EXCERTO DO TEXTO:
_ _ _ _ _ _ _

A promoção da participação política dos imigrantes – e dos cidadãos em geral, pois temos taxas de participação baixas no contexto europeu, como referido, pelo que a subida nas últimas eleições legislativas tem de ser analisada em contexto e não como um novo padrão – deve ser uma prioridade dos partidos políticos e da CNE. Além de campanhas institucionais, é importante que os partidos envolvam diretamente as comunidades estrangeiras, promovendo encontros, debates e acesso a materiais informativos claros e em múltiplas línguas, como referido. A atenção deve ainda recair nos descendentes de imigrantes (2ª geração e seguintes), que podem influenciar as primeiras gerações. De realçar também a necessidade de uma especial atenção das autoridades aos cidadãos mais vulneráveis em geral, como os idosos e deficientes, que poderão precisar de apoio para se deslocarem às mesas de voto. Numa sociedade cada vez mais envelhecida, que requer cada vez mais imigrantes, é importante assegurar que os mais idosos continuem a participar nas eleições e incitar os jovens adultos e os imigrantes a fazê-lo.
O recenseamento eleitoral dos imigrantes deve ser estimulado para poderem participar já nas próximas eleições autárquicas, mas também noutras eleições subsequentes, como as europeias, dependendo do país de origem e acordos de reciprocidade existentes. Por exemplo, os cidadãos de outros países da União Europeia recenseados podem votar imediatamente em ambas as eleições, como mostra a Figura 1.
O voto nas eleições legislativas, presidenciais e regionais (ilhas dos Açores e Madeira) é mais restringido, mas também acessível após a aquisição da nacionalidade – possível após 5 anos de residência legal, no caso da naturalização, que é a via de aquisição mais frequente (quase 80% dos casos) – ou equiparação de direitos políticos no caso de cidadãos brasileiros, que pode ser requerido após 3 anos de permanência. De notar que esses direitos políticos mais amplos acessíveis aos cidadãos estrangeiros são quase idênticos aos dos nascidos em Portugal, apenas não podendo concorrer ao cargo de Presidente da República (reservado aos portugueses de origem pelo artigo 122º da Constituição da República Portuguesa).
O potencial eleitoral dos imigrantes: 10% de residentes estrangeiros poderiam eleger 23 deputados
A filiação dos imigrantes nos partidos políticos portugueses é marginal ou inexistente, à semelhança do que sucede no resto da Europa, refere o estudo da FEP. Se os partidos políticos recrutassem ativamente imigrantes para representar os cerca de 10% de residentes estrangeiros, então 23 deputados eleitos seriam de origem estrangeira (com direitos políticos), distribuídos pelos principais partidos (8 no PSD e no PS, 5 no Chega e 1 na IL e no BE), segundo o estudo.
Naturalmente, trata-se de uma simulação com várias assunções, apenas para demonstrar o potencial eleitoral que os cerca de 10% de residentes estrangeiros em 2023 podem atingir após alguns anos, admitindo que adquirem a nacionalidade, nomeadamente via naturalização, não saem do pais (o que exige melhores políticas de integração) e podem ser mobilizados para votar.

_ _ _ _ _ _ _

O TEU OBJETIVO: Cita sem alterações, do excerto sobre a participação política dos imigrantes, o trecho que vai de "Naturalmente, trata-se de" até "mobilizados para votar.".

_ _ _ _ _ _ _

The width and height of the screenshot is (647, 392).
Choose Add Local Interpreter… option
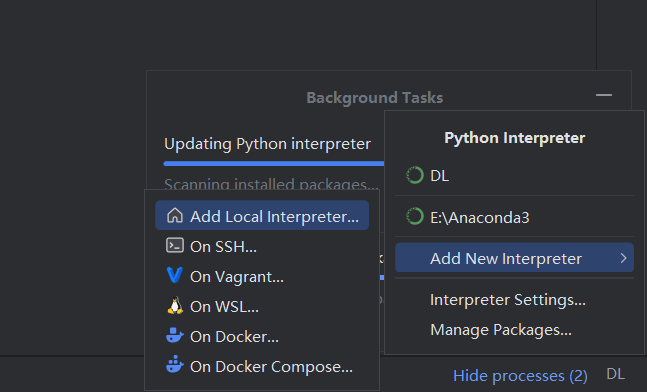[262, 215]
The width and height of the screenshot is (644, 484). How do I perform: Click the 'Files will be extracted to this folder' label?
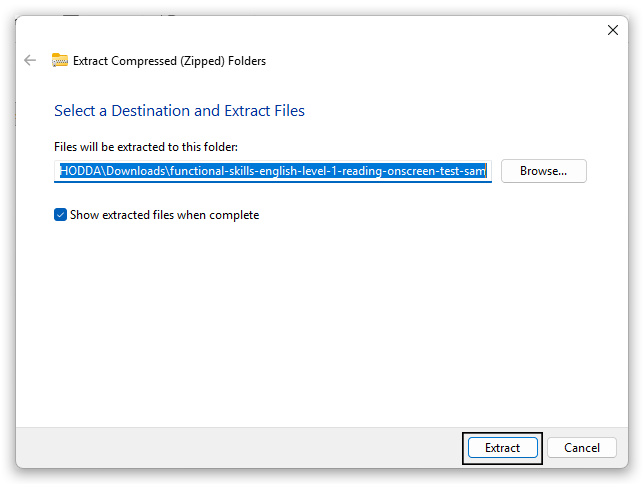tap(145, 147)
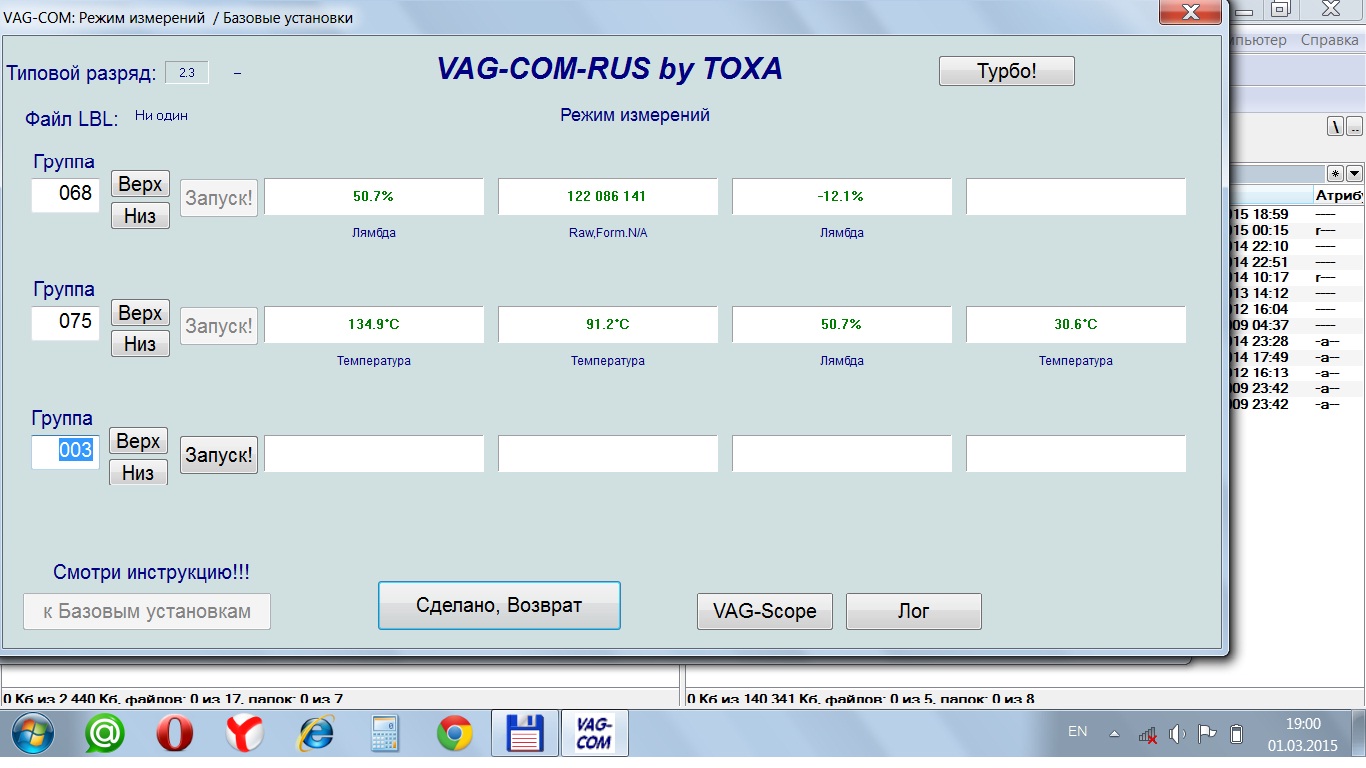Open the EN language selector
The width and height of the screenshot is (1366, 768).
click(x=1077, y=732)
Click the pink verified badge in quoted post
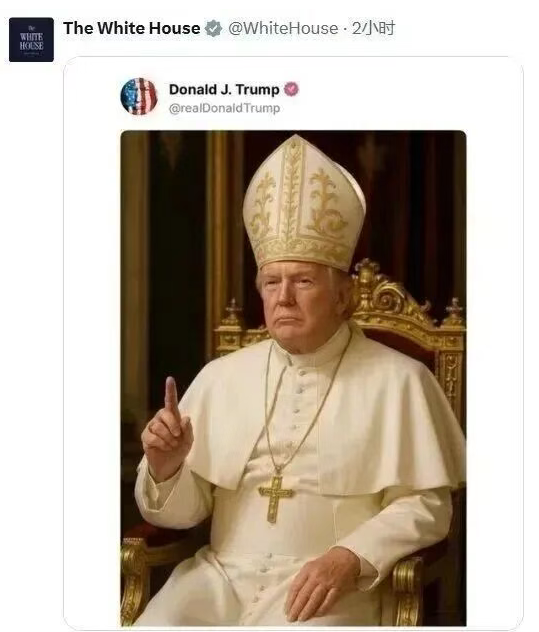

_ _ _ _ _ _ _

RESULTADO DO EXERCÍCIO:
Naturalmente, trata-se de uma simulação com várias assunções, apenas para demonstrar o potencial eleitoral que os cerca de 10% de residentes estrangeiros em 2023 podem atingir após alguns anos, admitindo que adquirem a nacionalidade, nomeadamente via naturalização, não saem do pais (o que exige melhores políticas de integração) e podem ser mobilizados para votar.